The great appeal of Ehrman’s approach to Christian history has always been his steadfast humanizing impulse ... Ehrman always thinks hard about history’s winners and losers without valorizing the losers or demonizing the winners. The losers here, of course, were pagan people.Reading about how an entire culture’s precepts and traditions can be overthrown without anyone being able to stop it may not be heartening at this particular historical moment. All the more reason to spend time in the company of such a humane, thoughtful and intelligent historian.
Tangled lives...the raw footage of history, sadly wind up on the cutting-room floor of Bart Ehrman’s The Triumph of Christianity, a chipper but superficial retelling of the rise of Christianity ... Mr. Ehrman, a New Testament scholar, is to be commended for daring to tackle the rough politics of the fourth century.

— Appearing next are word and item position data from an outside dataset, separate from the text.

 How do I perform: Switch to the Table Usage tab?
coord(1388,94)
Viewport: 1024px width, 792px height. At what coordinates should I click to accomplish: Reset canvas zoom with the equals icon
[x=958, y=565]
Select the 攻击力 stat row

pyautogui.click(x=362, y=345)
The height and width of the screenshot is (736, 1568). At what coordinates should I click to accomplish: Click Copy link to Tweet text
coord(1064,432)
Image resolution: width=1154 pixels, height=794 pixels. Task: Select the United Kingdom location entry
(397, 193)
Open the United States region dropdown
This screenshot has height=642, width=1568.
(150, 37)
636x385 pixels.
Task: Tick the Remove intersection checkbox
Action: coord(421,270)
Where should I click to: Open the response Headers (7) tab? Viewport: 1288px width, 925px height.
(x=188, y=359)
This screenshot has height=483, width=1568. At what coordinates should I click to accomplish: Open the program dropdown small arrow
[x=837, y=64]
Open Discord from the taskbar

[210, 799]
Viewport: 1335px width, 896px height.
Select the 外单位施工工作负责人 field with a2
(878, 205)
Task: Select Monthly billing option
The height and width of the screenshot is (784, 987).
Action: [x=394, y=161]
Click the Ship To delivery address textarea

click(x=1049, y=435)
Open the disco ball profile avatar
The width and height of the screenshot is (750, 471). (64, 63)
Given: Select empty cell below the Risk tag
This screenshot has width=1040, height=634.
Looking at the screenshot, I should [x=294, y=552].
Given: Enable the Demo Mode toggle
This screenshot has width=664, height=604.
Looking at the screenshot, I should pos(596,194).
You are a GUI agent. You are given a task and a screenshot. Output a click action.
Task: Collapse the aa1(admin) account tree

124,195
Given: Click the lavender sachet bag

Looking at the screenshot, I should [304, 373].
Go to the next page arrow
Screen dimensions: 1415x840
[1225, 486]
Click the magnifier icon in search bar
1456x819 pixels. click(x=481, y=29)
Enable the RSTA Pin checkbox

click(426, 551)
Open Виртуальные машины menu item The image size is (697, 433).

But he never quite finds his footing as a social historian. The story he tells, it must be admitted, features a spectacular cast: maniacal emperors, wondrous miracle workers and at least one well-known day laborer ... in the balance of the book, he connects the dots and proceeds to characterize—in 'broad swaths'—the 30 million Romans who converted to Christianity ... There's a lot left out of the picture ... What readers are given, instead, is an unconvincing account of how Christians came to dominate Roman culture through their nagging evangelism.
Ehrman’s conclusions are debatable, as he knows perfectly well. Like a good college lecture class, his book offers both a wealth of historical information and, to make sense of it all, a few plausible theories — including his own. He doesn’t tell us what to think. He gives us a lot to think about.